Maradona, que se entregó con ese cuerpo imperfecto y esa alma bondadosa a la sencillez de una pelota, fue incapaz de encontrar el sentido de la vida en cuestiones más trascendentes como la familia, la salud o la sociedad a la que pertenecía. Cuando perdió la pelota, esa gran compañera que soportaba el caos del genio sin ningún reproche, vimos al jugador abandonar a la persona: Maradona se fue deshaciendo de Maradona cada día.
Su vida, exhibida sin pudor a la gente, provocó un juicio de fariseos largo y sin precedentes: el mejor futbolista de la historia era también el drogadicto más célebre. Señalado con crueldad, su enfermedad fue cuestión de burla, hipocresía, repulsión y censura. El mundo no estaba preparado para entender que un tipo bajito, cebado, irregular, con la frente marchita y la boina del Che había exorcizado a Superman.

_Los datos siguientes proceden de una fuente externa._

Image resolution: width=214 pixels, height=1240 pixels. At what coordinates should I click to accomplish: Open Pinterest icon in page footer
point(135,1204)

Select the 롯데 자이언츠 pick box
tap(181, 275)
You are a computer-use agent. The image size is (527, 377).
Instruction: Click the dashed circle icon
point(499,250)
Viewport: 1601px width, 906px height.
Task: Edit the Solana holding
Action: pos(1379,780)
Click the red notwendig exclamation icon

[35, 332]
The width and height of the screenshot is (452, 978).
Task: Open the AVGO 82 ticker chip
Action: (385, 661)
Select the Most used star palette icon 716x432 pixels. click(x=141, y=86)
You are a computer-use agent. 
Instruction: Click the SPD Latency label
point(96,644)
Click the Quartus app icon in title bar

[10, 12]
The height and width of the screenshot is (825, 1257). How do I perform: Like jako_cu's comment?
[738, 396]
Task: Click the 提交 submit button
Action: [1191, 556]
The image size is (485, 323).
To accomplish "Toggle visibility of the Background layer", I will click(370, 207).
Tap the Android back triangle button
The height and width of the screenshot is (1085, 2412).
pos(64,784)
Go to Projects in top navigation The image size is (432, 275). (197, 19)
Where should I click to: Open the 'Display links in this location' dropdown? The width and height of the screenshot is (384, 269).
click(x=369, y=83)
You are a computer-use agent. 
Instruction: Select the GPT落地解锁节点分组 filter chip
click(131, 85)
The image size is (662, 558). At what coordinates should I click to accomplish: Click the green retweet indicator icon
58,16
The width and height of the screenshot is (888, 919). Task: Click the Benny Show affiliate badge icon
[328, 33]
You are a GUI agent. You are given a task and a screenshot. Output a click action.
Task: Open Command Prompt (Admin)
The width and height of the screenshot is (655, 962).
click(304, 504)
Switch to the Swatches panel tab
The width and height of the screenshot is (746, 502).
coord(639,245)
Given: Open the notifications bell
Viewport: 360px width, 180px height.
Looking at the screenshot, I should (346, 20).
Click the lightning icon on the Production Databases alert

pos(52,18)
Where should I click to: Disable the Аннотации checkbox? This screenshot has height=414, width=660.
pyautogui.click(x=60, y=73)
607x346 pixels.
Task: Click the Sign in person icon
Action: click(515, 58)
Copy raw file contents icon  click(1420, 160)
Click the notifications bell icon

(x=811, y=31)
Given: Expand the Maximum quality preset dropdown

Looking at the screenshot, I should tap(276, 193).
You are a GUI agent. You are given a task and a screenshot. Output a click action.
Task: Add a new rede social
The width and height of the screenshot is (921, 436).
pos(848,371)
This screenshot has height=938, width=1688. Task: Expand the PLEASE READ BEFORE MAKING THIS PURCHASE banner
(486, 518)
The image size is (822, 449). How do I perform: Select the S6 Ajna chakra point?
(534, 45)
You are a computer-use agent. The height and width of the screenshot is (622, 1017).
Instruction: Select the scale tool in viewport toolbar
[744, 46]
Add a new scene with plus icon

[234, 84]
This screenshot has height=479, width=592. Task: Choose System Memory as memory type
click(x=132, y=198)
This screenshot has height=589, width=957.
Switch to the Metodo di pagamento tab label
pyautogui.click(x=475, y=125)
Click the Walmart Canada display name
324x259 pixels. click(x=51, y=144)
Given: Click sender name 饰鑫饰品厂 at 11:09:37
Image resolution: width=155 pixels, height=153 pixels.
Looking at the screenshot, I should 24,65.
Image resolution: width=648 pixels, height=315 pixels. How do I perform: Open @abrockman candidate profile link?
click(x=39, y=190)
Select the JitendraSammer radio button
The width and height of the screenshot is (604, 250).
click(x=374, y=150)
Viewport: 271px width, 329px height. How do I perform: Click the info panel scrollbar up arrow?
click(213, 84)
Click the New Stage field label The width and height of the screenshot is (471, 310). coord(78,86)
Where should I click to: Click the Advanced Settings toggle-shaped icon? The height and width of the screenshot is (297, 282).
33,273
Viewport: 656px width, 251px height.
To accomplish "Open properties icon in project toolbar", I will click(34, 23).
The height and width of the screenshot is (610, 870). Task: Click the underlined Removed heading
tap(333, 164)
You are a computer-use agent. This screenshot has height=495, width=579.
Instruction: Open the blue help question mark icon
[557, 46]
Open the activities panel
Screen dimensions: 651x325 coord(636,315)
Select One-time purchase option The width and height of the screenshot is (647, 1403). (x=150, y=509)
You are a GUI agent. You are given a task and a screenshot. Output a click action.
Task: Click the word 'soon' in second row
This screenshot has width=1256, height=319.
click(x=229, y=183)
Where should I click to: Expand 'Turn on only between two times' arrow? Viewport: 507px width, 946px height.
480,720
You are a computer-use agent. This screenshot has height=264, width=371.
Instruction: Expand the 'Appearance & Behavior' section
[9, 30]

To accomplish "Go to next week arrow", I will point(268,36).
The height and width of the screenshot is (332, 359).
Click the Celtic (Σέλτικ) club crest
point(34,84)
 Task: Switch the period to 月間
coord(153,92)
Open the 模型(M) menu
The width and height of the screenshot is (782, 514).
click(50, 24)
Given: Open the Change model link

Antes del Gol del Siglo y La Mano de Dios, el futbol conocía todas las respuestas, llegó Maradona y cambió las preguntas. Cuando alguien es capaz de detener el tiempo, la vida lo castiga con inmortalidad: cadena perpetua, fue encerrado en los tres mejores minutos de su carrera.
Tenemos muchas generaciones de aficionados por delante para intentar recuperar el recuerdo de un futbolista que, entre luces y sombras, fue capaz de dar tanto, pidiendo tan poco. No será fácil explicar a los que nazcan y a los que lleguen, que el jugador de futbol más alegre de todos los tiempos, fue al mismo tiempo, un hombre muy triste.
Su muerte termina con su tristeza, pero empieza con la mía: sé que no volveré a ver algo igual, no me hace falta. Lo único que me consuela es que la vida de Maradona dejó de ser un problema para los que nunca supieron qué hacer con ella.